* Data provided:
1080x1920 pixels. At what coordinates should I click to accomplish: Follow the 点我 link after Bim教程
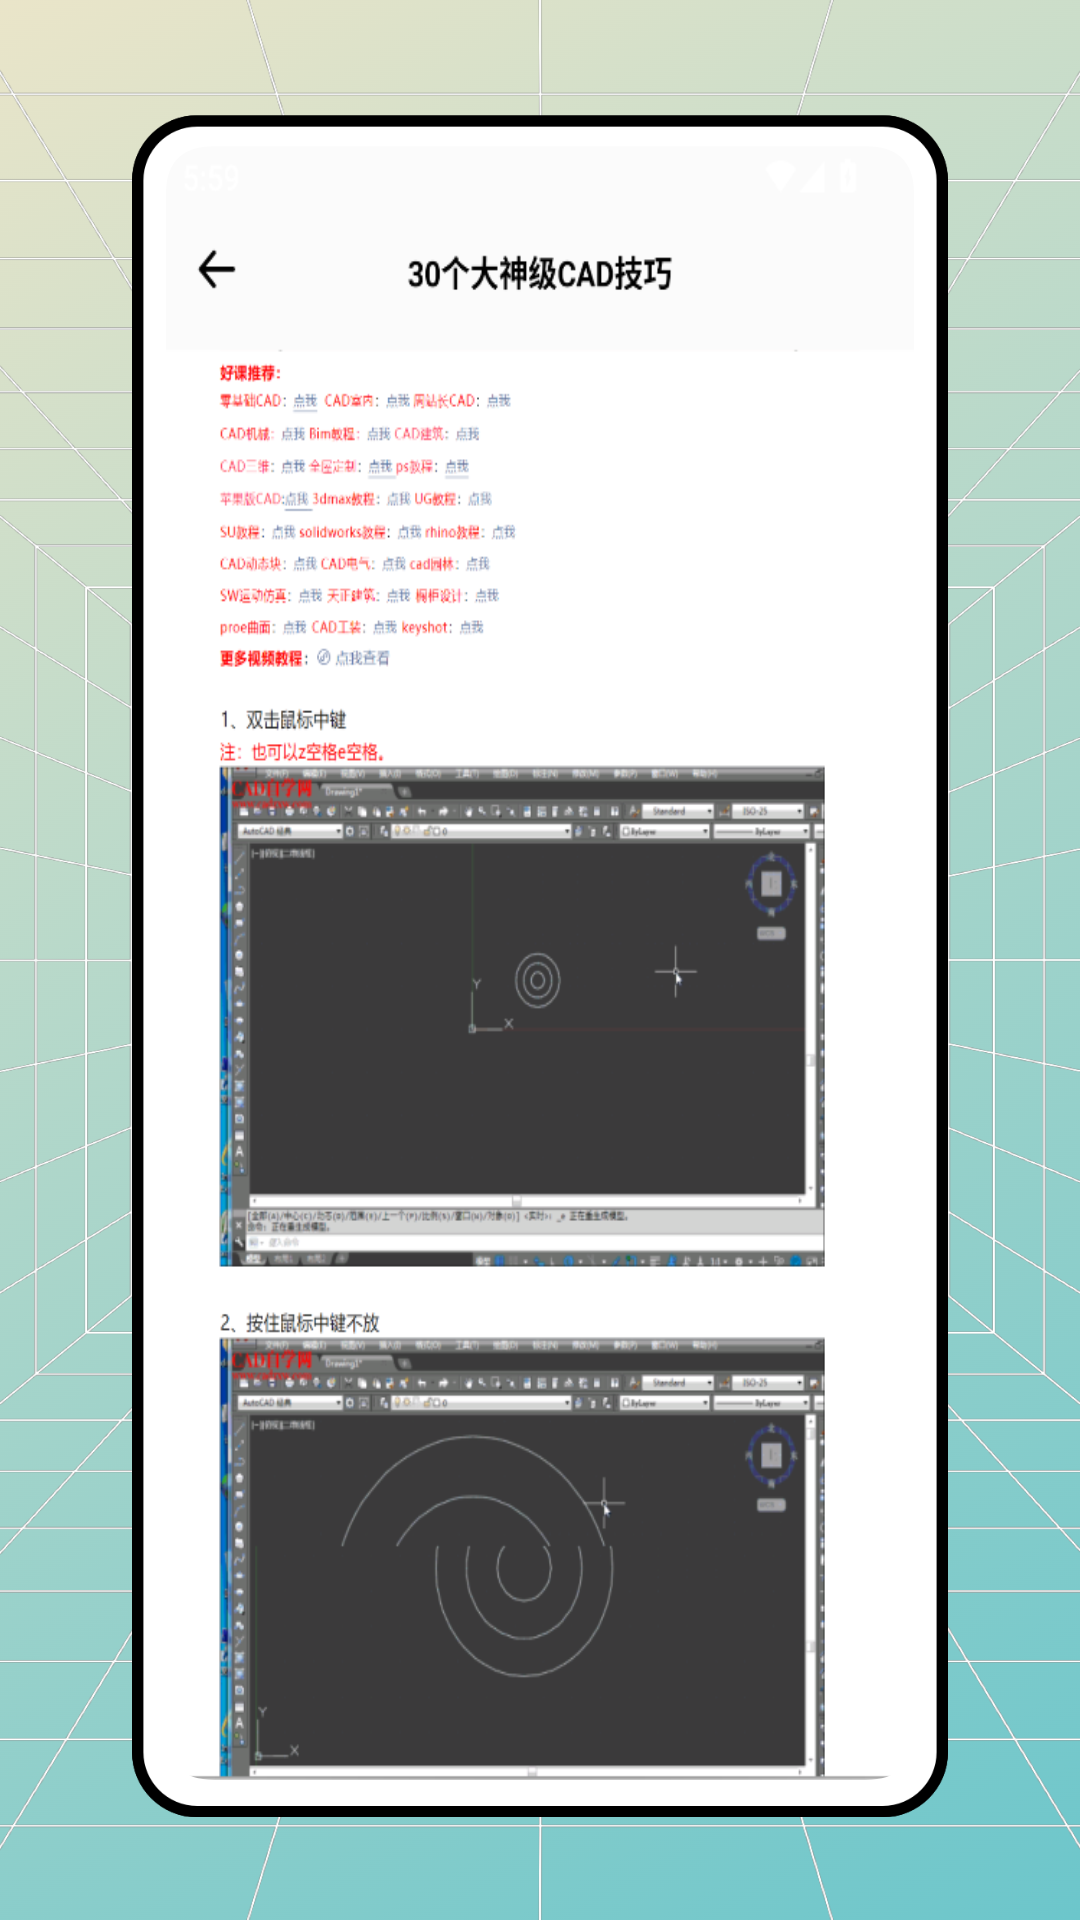point(379,434)
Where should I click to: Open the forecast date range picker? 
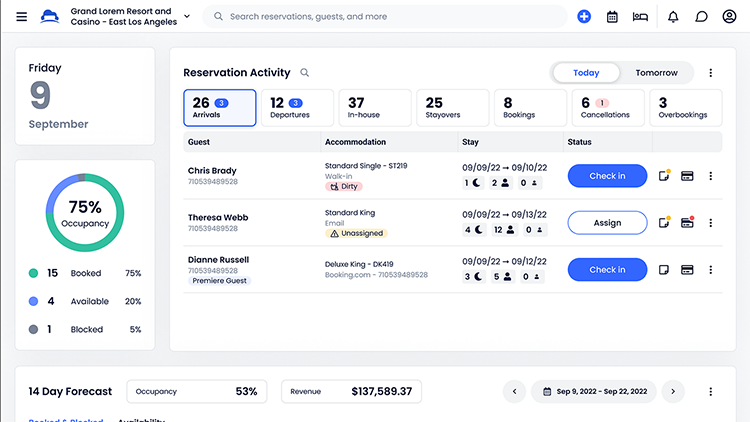(x=595, y=391)
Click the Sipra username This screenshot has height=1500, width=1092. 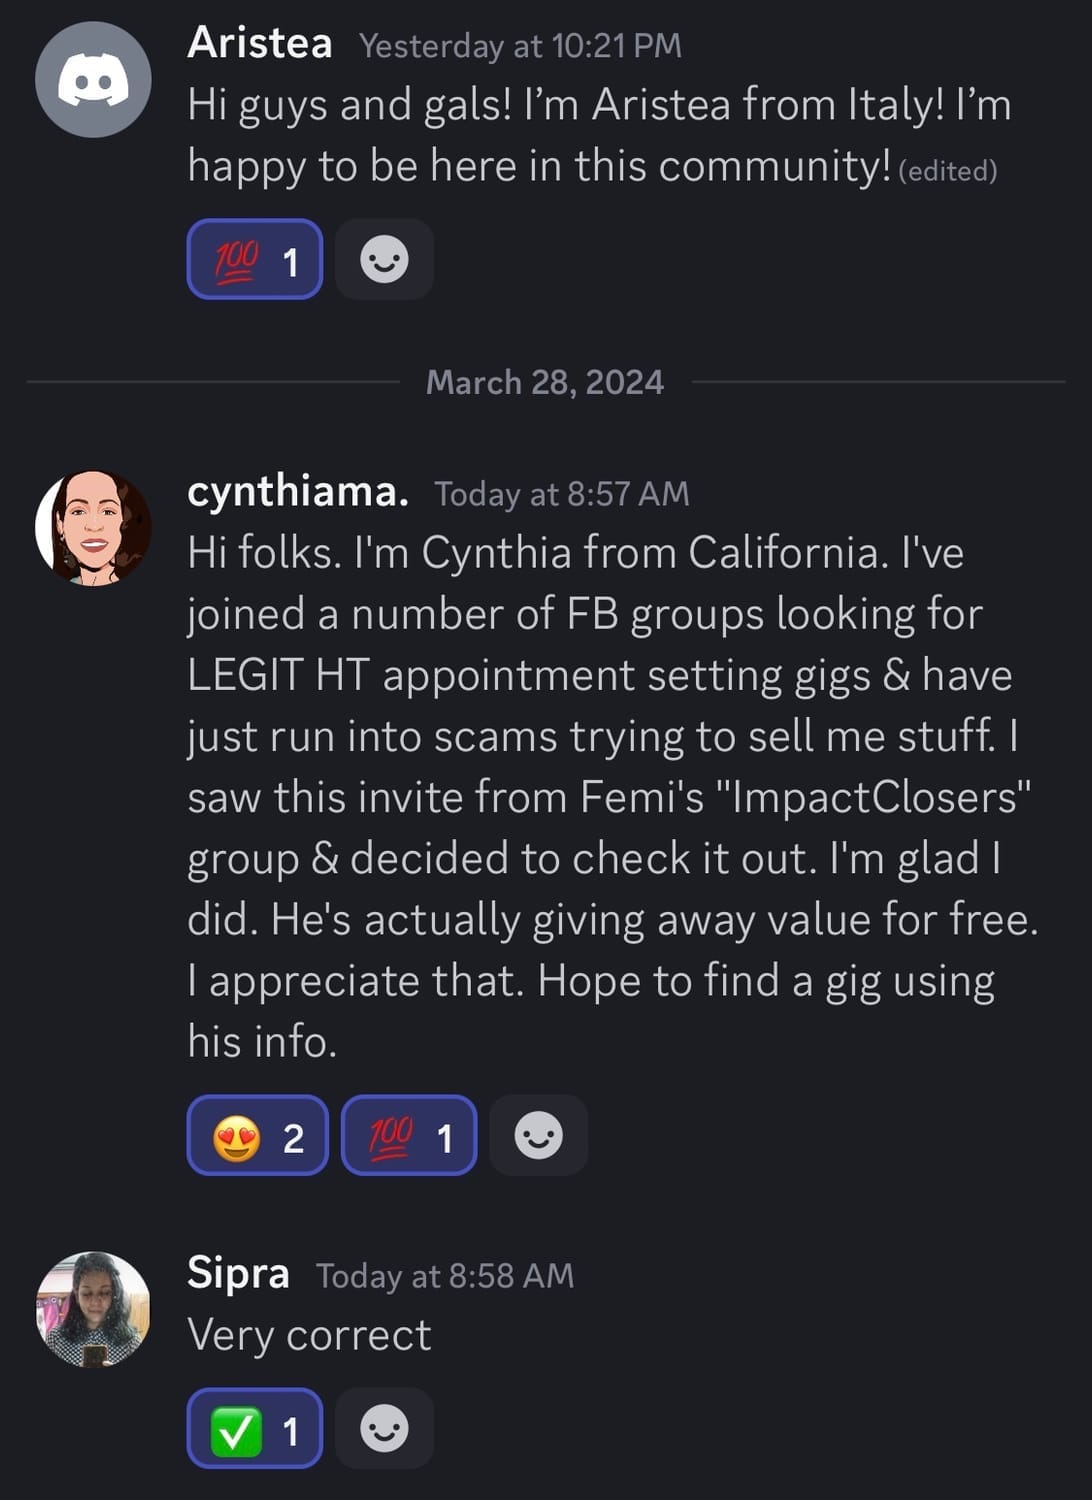pyautogui.click(x=238, y=1273)
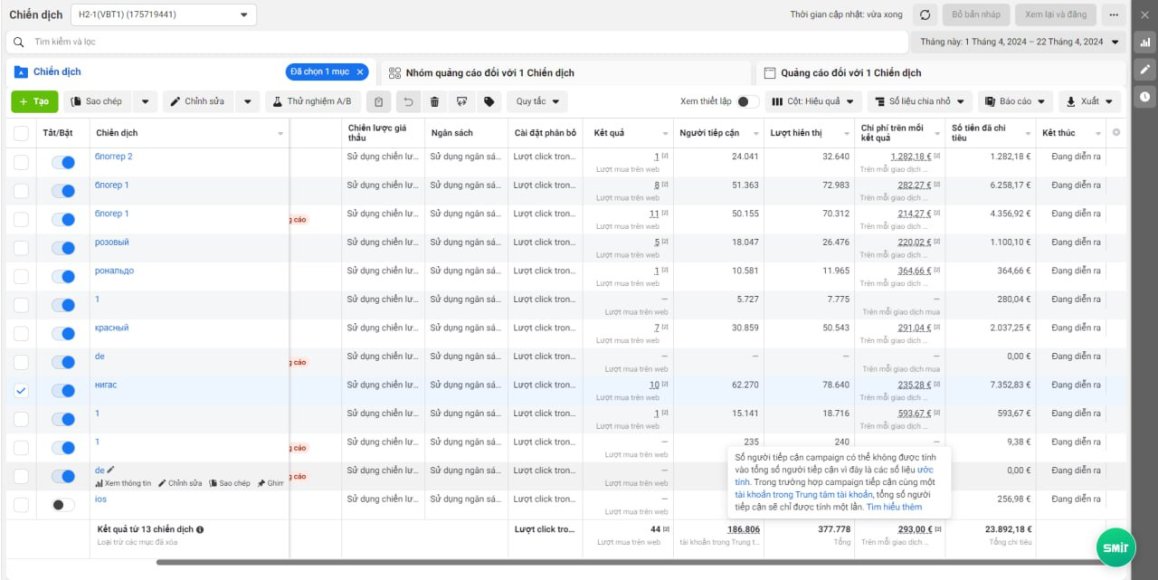Image resolution: width=1158 pixels, height=580 pixels.
Task: Open the clock history icon in right sidebar
Action: pyautogui.click(x=1145, y=96)
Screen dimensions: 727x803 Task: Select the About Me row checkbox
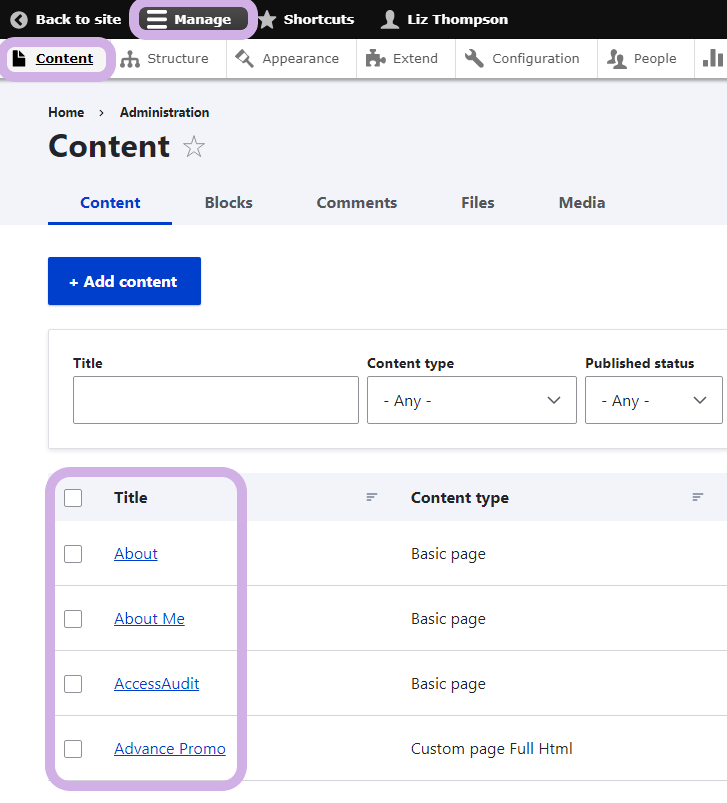[x=73, y=619]
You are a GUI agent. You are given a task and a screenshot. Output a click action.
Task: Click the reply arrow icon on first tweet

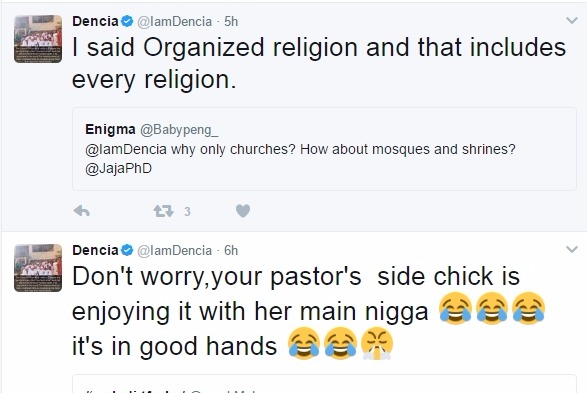(x=82, y=211)
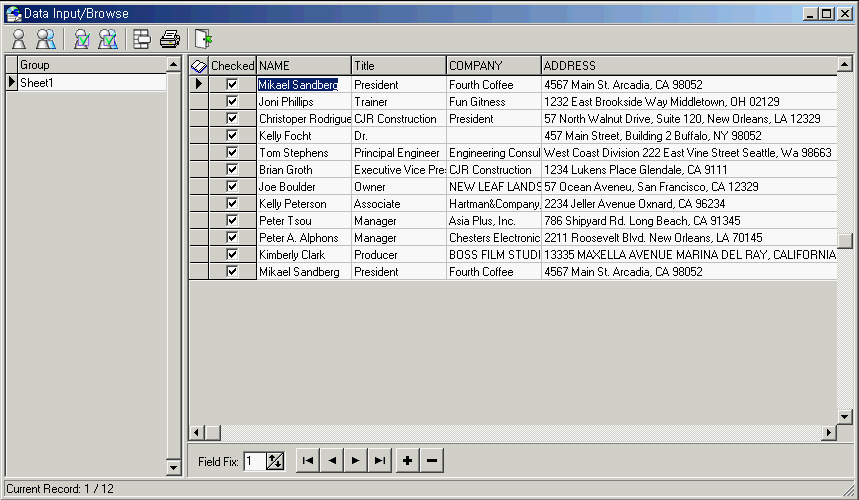
Task: Click the single person with checkmark icon
Action: 82,39
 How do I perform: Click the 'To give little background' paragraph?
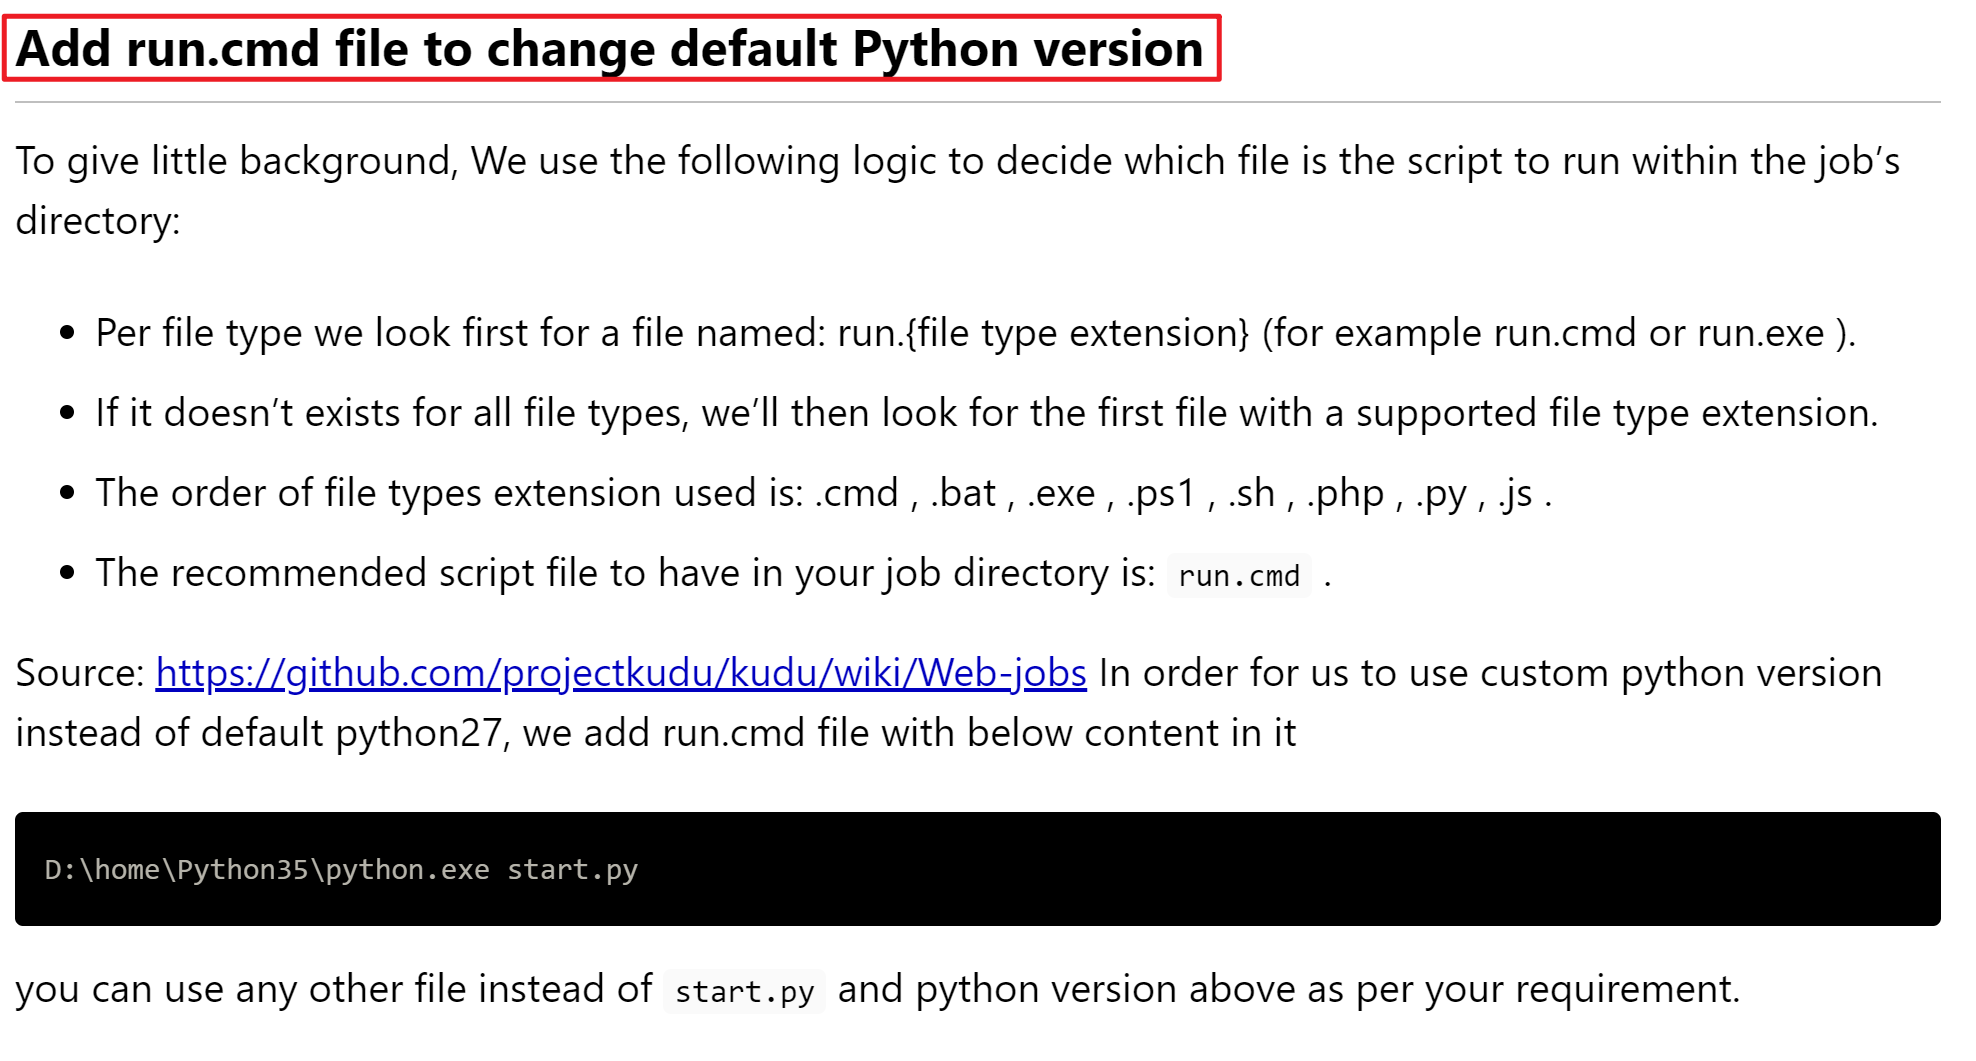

* What is needed: A word-for-word copy is required of the lines above from the line with "Task: Click the reply" through the last line of the data; no other lines and no pictures belong in it.

* Result for this task:
Task: Click the reply arrow icon on first tweet

(x=82, y=211)
Task: Click the single person with checkmark icon
Action: 82,39
 How do I perform: Click the 'To give little background' paragraph?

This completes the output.